Publié le 17/12/2018

Extrait du document

Le krach de 1929 entraîne un véritable effondrement du marché du disque: le phonographe était devenu, dans les années vingt, le premier objet mécanique de consommation courante, avant l’automobile et l'aspirateur... Il est donc normal que le phonogramme soit le premier touché par la crise : entre 1928 et 1932, la production américaine tombe de 104 millions à 6 millions d'unités et elle ne retrouvera son niveau antérieur qu'en 1945. En France, la catastrophe est différée ou même tempérée (pas de statistiques précises) par le retard technologique. C'est autour de 1930 que la chanson y adopte vraiment le rythme du 78 tours, et aussi sa durée (maximum trois minutes 30 secondes). Le music-hall ne sera jamais plus qu'un banc d’essai au même titre que le cabaret, et symboliquement le premier Grand Prix du disque (1931) est attribué ex-aequo à la dernière grande vedette produite par le music-hall, Joséphine Baker (Suppose), et à la nouvelle muse du cabaret, Lucienne Boyer (Parlez-moi d'amour). Et si Paris reste capitale pour la consécration des vedettes, leur voix atteint désormais les hameaux les plus perdus grâce à la TSF. En outre, c’est vraiment leur voix, et non plus un vilain crachouillis que l’on entend, car le microphone vient de remplacer le pavillon acoustique dans les studios et il trônera bientôt sur scène : à Paris c’est Jean Sablon qui, dans son récital de Bobino en décembre 1936, ose le premier planter devant lui cet efficace instrument qu'il vient de ramener des Etats-Unis.

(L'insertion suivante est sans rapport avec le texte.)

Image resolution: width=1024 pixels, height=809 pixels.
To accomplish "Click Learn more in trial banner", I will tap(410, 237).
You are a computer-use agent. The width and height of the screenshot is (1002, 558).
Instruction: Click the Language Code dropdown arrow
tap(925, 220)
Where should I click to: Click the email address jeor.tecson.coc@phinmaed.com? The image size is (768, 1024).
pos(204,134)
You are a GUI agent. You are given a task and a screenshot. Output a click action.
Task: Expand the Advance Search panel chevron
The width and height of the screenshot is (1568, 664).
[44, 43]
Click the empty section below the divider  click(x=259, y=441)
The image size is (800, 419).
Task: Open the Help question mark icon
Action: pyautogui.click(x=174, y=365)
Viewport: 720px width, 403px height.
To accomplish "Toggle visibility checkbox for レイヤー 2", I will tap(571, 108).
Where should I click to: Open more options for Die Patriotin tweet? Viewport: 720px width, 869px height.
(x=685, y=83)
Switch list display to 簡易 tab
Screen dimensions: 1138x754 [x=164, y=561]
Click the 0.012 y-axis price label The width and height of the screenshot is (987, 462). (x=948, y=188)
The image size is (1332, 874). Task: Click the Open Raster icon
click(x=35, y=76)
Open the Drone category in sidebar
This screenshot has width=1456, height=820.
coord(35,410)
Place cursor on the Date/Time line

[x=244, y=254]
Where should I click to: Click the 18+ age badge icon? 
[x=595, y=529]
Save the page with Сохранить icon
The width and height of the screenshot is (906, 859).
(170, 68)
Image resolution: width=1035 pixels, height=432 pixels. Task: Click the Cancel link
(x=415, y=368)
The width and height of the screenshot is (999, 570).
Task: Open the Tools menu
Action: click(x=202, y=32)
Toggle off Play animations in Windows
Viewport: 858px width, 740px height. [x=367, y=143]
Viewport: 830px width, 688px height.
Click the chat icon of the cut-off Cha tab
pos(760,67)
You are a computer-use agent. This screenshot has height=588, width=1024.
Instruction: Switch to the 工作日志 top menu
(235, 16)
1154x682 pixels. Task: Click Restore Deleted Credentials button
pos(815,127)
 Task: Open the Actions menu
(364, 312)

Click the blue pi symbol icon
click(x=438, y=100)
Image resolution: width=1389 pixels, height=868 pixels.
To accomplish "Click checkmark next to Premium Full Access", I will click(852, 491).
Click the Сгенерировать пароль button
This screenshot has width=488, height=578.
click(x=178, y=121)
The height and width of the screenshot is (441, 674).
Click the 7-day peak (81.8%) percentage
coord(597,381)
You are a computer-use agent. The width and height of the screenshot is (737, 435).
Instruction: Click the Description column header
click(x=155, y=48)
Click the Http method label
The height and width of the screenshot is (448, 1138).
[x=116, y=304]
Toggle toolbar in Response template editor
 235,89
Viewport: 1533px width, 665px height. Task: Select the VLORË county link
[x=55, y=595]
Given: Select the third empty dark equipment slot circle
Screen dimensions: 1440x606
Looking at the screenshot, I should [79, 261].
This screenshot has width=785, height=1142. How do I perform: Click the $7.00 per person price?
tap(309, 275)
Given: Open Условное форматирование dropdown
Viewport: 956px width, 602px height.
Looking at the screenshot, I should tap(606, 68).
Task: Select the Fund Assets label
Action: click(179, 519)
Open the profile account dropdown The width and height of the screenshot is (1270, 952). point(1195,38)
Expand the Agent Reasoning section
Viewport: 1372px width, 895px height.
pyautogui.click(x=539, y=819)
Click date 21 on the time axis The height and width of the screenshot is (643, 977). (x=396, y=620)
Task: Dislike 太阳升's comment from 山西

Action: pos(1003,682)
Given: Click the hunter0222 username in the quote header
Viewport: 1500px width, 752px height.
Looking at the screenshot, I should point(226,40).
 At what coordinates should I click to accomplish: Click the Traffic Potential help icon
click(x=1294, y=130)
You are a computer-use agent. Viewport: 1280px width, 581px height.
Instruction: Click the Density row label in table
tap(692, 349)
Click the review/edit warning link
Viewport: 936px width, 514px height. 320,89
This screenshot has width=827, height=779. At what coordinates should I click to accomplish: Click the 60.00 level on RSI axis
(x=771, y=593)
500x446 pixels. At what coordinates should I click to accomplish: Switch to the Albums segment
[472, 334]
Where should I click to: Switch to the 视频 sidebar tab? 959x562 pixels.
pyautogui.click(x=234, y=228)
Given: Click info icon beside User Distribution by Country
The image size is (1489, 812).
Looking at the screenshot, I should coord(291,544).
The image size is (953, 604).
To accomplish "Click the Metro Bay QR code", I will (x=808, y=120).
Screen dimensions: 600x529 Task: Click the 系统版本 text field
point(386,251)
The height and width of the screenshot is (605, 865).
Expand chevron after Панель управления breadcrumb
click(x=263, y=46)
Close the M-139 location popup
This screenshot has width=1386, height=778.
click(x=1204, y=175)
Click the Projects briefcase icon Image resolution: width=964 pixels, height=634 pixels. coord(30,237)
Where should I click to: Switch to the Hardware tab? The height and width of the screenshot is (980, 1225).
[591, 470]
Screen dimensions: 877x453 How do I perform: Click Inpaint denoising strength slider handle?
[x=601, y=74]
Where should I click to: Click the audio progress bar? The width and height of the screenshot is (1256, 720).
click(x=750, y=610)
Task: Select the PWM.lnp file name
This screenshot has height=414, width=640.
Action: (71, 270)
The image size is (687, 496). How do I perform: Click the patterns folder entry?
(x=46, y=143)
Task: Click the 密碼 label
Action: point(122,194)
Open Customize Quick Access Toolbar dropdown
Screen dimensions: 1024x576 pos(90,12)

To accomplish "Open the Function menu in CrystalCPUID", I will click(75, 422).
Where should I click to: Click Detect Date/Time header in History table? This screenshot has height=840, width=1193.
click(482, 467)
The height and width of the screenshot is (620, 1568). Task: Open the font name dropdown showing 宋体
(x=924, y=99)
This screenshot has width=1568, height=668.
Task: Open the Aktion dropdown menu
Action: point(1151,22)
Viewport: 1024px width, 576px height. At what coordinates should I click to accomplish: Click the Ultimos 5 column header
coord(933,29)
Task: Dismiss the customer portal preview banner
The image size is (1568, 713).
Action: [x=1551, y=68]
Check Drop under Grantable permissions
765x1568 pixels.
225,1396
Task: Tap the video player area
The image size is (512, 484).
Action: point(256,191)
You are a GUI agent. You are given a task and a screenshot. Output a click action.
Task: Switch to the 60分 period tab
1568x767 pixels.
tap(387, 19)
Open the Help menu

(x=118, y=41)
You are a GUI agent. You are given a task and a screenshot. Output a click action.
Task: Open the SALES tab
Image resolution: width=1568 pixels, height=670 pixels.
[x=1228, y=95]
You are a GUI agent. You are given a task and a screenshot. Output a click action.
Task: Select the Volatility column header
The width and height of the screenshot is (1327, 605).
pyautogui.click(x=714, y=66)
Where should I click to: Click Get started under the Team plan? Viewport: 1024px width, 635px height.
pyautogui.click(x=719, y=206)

Mais les millionnaires du disque sont encore des chanteurs à voix, «chanteurs de genre», dont le propre est justement de n’en privilégier aucun, grand air lyrique ou rengaine des rues, berceuse rurale ou slow-fox hollywoodien: Fred Gouin, Marjal, Jean Sorbier, Adrien Lamy, Robert Burnier, Jean Lumière, André Pasdoc (vainqueur du premier «radio-crochet» à la française), Réda Caire, Guy Berry... Bien que leurs cires s’empilent aujourd’hui encore sur les marchés aux puces, leurs noms n’ont pas laissé de souvenir plus vivace que celui de l’énigmatique «Chanteur sans nom», un enfant de l’Assistance surtout doué pour la publicité !

 

Le cinéma chantant

 

Dès 1930, en France, le son et surtout la chanson crèvent l'écran, et c’est ainsi que le cinéma sonne le glas du music-hall : il n’est pas surprenant que le premier «parlant» commercial soit un film «chantant» d’Amérique (le Chanteur de jazz, avec Al Jolson), puisque le cinéma populaire, jusque dans les années quarante, sera envahi par la romance. Les comédies musicales allemandes — le Chemin du paradis, Le congrès s’amuse — internationalisent le succès de Lilian Harvey et d’Henri Garat. Et dès 1930-1931, les salles obscures reprennent en chœur les airs d’Albert Préjean dans Sous les toits de Paris de René Clair et, dans la version française de l'Opéra de quat’sous de G.W. Pabst, de Marlène Dictrich dans l'Ange bleu ou de Bing Crosby dans le Roi du jazz. Critique le plus clairvoyant de l’époque, Philippe Soupault comprend déjà que «le cinéma, dans le domaine de l’opérette et du music-hall, semble être un dangereux concurrent pour le théâtre». Il ne croit pas si bien dire, puisque avant 1935, sur une cinquantaine de music-halls parisiens, trois ferment leurs portes et vingt-sept sont reconvertis en cinémas. Certains de ces derniers (Rex, Moulin-Rouge, Paramount) gardent une programmation mixte qui fait précéder la projection d’un prologue, petite revue en rapport avec le film. L’opérette — le Pays du sourire — et la chanson — Chantons sous la pluie du film Hollywood Revue of 1929 — sont ainsi mises en conserve, et même le cinéma d’auteur trouve dans la chanson un alibi commercial : ainsi l'Atalante de Jean Vigo sort sous le titre du Chaland qui passe, la chanson emblématique de Lys Gauty. Et peu d’acteurs de la nouvelle génération se refuseront à pousser la chansonnette, de Jean Gabin à Michel Simon en passant par Lucien Baroux. Quant à Maurice Chevalier, il devient à Hollywood le jeune premier fétiche d’Ernst Lubitsch, tirant son canotier dans Parade d'amour (1930) et Une heure avec vous (1932), ou roulant des airs viennois dans le Lieutenant souriant (1931, d’après Rêve de valse) et la Veuve joyeuse (1934). Ludwig Berger réussit cependant à le débaucher pour le Petit Café (1930, d’après Tristan Bernard) et Mamoulian pour Aimez-moi ce soir (1932). Ainsi, face à l’écran triomphant, où Georges Milton, alias Bouboule, proclame que la crise n’est «qu’une crise d’hilarité», et où Danielle Darrieux réplique à Albert Préjean qu’elle est finie, la rampe du music-hall jette ses derniers feux, et rien n’est alors trop extravagant pour éblouir un public vite 

« JE SUIS SWING/ CHANSON FRANÇAISE ..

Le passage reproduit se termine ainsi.